§ EXERCISE PROMPT
Leave the images out and write out each entry exactly as shown.

[Opening PROVIDED RECORDS section]

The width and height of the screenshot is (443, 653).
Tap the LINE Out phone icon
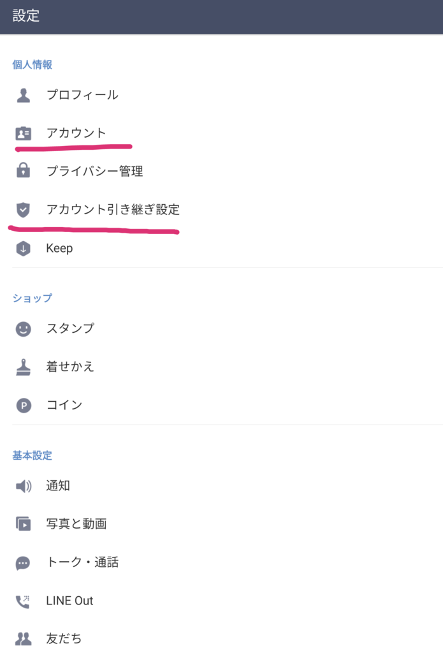click(x=24, y=601)
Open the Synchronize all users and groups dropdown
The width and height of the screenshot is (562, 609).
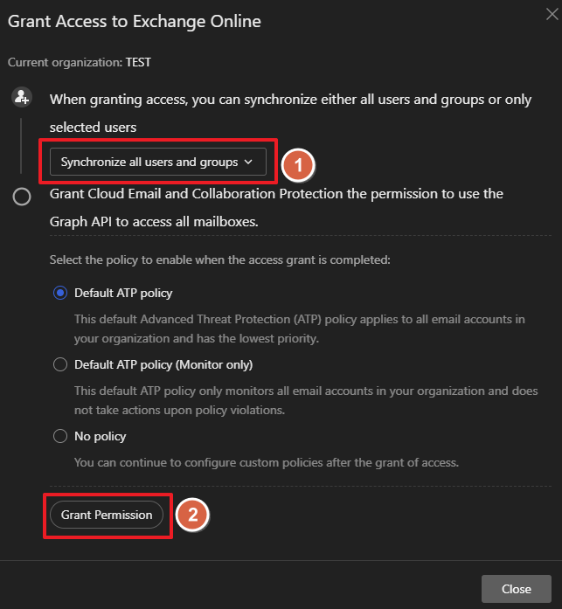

[Closing PROVIDED RECORDS section]

§ OUTPUT OF THE EXERCISE
The width and height of the screenshot is (443, 653).
Tap the LINE Out phone icon
click(x=24, y=601)
Open the Synchronize all users and groups dropdown
The width and height of the screenshot is (562, 609).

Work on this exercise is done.